Students Lead The Way In March For Our Lives In State College

Mar 24, 2018

Hundreds of people attended “March for Our Lives” in State College on Saturday, in conjunction with the national march taking place in Washington D.C. The march started in the courtyard in front of the State College Area High School and made its way to Penn State’s Old Main Building.

State High students organized this sister march to protest against gun violence and demanded action for gun control policy.

Kayla Fatemi is a State High senior and an organizer for the march. Speaking in front of her school and citing Martin Luther King Jr., Fatemi said her generation was born into a world where school shooting isn’t a rarity.

Kayla Fatemi led a chant on the steps of Penn State's Old Main along with other student organizers.
Credit Min Xian / WPSU

“Today is for us, the students, to show our government that we have a voice and that we demand to feel safe at our schools,” Fatemi said. “We will be the generation to end school shooting in the United States.”

The national movement is led by shooting survivors from Marjory Stoneman Douglas High School in Parkland, Florida. After 17 students and faculty members were killed in February, students there started the “Never Again” campaign.

Matt Poehner marched on Saturday with his son, Leo, who is in kindergarten and made his own sign that says “no guns in my school.” Poehner said the Parkland shooting showed that gun violence can happen anywhere, even a town that’s considered safe, like State College.

Marchers protested against gun violence and demanded action for gun control policy.
Credit Min Xian / WPSU

  “As long as we can keep a spotlight shined on this issue, we should keep this as part of the conversation,” he said. “What change can it lead to? It's anybody’s guess. But i think at this point, any kind of change would be a step in the right direction.”

The march took aim at encouraging young voters to make policy changes happen.

Caitlin Max marched with a sign that says “2020 voter.” She explained that she will be voting in the next election.

“It seems like the officials right now aren't really listening to us and, if they are going to keep on doing what they’re doing, then they can say goodbye to the next [election],” Max said.

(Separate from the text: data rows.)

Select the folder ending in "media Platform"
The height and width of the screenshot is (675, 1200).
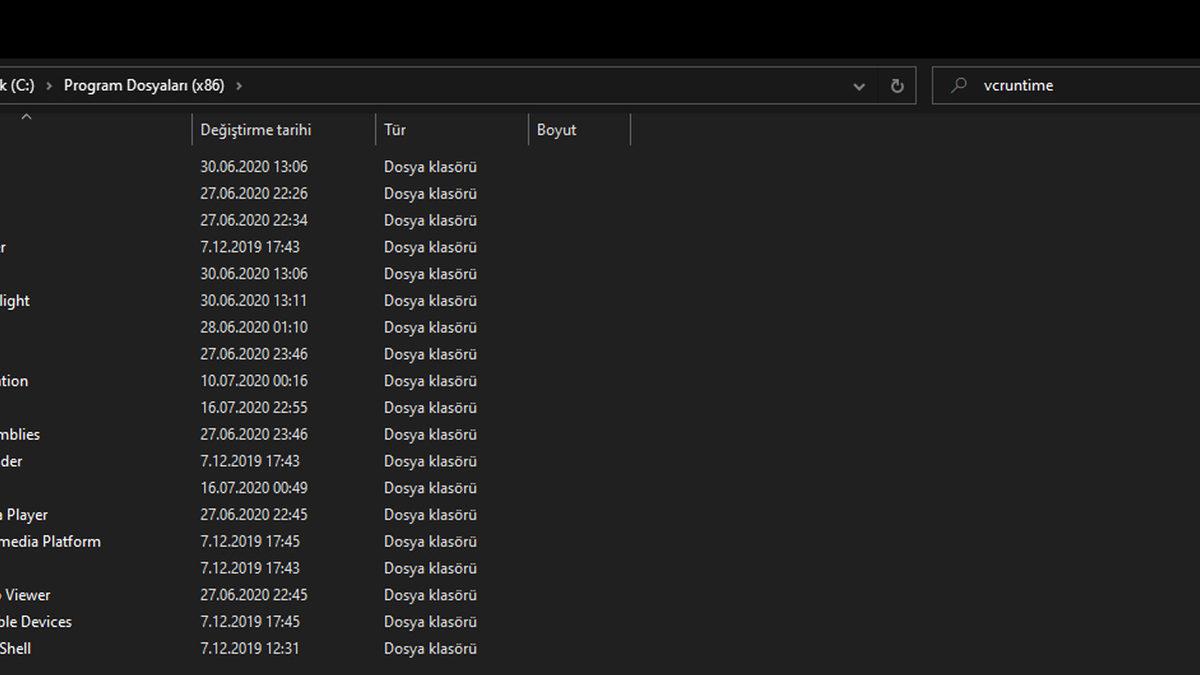pyautogui.click(x=50, y=542)
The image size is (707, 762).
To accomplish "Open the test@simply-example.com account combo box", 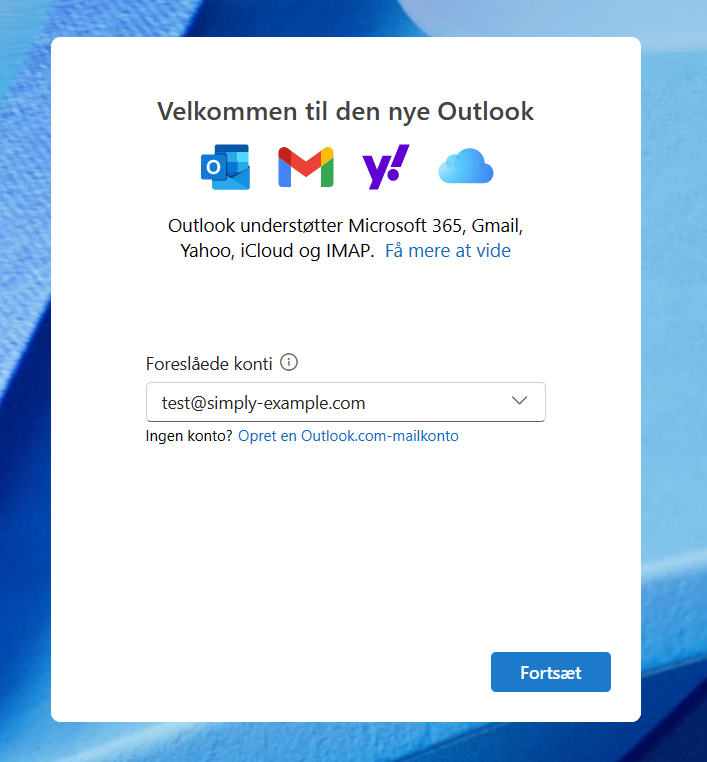I will coord(345,402).
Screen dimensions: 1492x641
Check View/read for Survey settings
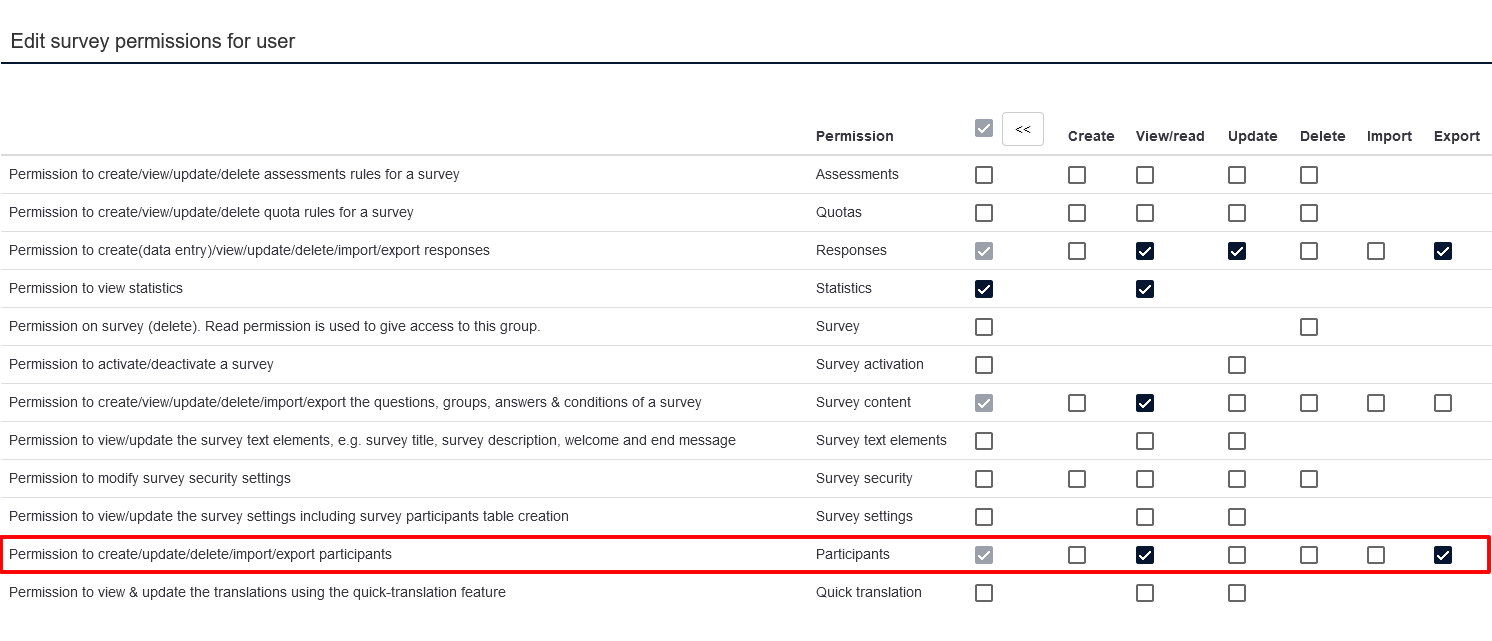1145,517
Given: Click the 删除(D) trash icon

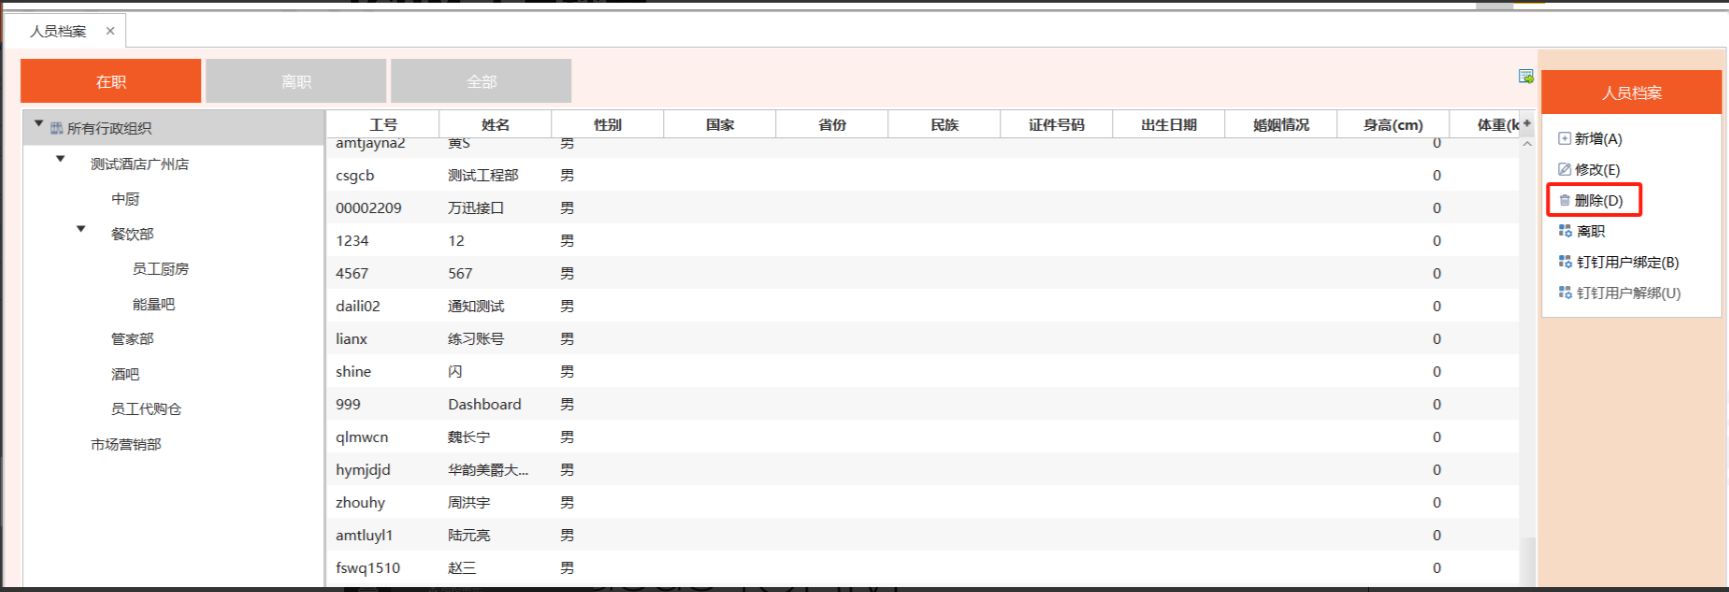Looking at the screenshot, I should [1564, 201].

Community leaders spoke on the steps of Old Main to show support for the march, including Centre County Commissioner Michael Pipe, State College Area School Board President Amber Concepcion, state Rep. Scott Conklin and representatives from the Penn State Black Student Union and University Park Undergraduate Association.

 

Over 800 marches took place on the local level across the nation. Hundreds of thousands of people attended the march in the nation’s capital.